An automated programmable platform enabling multiplex dynamic stimuli delivery and cellular response monitoring for high-throughput suspension single-cell signaling studies

Abstract

Cell signaling events are orchestrated by dynamic external biochemical cues. By rapidly perturbing cells with dynamic inputs and examining the output from these systems, one could study the structure and dynamic properties of a cellular signaling network. Conventional experimental techniques limit the implementation of these systematic approaches due to the lack of sophistication in manipulating individual cells and the fluid microenvironment around them; existing microfluidic technologies thus far are mainly targeting adherent cells.
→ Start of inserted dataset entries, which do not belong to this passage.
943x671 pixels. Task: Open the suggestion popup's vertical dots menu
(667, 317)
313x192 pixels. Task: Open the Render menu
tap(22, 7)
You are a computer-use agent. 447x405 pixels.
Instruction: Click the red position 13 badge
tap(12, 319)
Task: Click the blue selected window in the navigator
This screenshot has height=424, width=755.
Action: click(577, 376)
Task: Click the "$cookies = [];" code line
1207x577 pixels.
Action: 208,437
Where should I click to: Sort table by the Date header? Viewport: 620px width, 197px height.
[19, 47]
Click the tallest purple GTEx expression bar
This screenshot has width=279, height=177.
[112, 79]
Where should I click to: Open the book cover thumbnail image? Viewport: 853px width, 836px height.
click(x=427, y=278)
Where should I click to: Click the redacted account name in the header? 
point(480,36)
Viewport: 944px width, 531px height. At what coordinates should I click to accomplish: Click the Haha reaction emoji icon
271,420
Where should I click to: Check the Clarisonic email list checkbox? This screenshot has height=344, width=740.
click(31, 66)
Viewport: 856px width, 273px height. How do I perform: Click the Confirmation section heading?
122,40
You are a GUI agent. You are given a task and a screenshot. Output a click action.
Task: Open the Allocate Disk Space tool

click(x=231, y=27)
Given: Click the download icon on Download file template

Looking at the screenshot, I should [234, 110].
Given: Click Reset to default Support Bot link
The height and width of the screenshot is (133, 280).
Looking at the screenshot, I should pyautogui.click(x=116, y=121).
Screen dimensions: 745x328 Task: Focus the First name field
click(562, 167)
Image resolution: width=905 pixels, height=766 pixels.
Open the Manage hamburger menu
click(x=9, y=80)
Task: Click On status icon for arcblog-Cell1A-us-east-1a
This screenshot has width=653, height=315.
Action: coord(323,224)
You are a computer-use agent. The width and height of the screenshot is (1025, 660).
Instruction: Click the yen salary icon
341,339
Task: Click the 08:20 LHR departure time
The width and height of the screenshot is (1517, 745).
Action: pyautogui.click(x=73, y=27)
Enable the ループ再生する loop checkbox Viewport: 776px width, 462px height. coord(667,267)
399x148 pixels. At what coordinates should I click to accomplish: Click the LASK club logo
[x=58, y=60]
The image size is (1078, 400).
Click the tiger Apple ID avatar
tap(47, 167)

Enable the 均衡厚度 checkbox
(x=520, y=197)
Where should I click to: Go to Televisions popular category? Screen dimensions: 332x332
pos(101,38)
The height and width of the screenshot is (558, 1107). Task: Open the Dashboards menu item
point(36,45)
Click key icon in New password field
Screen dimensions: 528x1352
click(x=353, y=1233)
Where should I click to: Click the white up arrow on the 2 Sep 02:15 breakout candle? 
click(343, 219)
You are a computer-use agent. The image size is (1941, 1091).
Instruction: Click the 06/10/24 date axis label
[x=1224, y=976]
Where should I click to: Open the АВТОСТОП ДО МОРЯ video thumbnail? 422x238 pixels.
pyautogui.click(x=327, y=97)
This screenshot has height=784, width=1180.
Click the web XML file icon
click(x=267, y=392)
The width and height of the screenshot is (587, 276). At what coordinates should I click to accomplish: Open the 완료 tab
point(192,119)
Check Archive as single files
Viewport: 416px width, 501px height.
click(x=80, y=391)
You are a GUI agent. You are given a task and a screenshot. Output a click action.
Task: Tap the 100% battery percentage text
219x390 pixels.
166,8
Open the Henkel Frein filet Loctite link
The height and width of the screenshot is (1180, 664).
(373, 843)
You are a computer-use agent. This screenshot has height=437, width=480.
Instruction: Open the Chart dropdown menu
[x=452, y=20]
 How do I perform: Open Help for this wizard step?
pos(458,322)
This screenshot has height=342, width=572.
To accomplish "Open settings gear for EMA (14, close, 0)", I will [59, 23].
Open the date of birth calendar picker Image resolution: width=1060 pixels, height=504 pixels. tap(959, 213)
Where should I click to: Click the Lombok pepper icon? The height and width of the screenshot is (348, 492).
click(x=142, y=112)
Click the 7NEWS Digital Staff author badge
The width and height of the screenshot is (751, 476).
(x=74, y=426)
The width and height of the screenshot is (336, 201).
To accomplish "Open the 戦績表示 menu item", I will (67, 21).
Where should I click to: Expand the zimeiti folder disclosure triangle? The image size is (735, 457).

In this paper we present an automated platform to interrogate suspension cells with dynamic stimuli while simultaneously monitoring cellular responses in a high-throughput manner at single-cell resolution. We demonstrate the use of this platform in an experiment to measure Jurkat T cells in response to distinct dynamic patterns of stimuli; we find cells exhibit highly heterogeneous responses under each stimulation condition. More interestingly, these cells act as low-pass filters, only entrained to the low frequency stimulus signals. We also demonstrate that this platform can be easily programmed to actively generate arbitrary dynamic signals. We envision our platform to be useful in other contexts to study cellular signaling dynamics, which may be difficult using conventional experimental methods.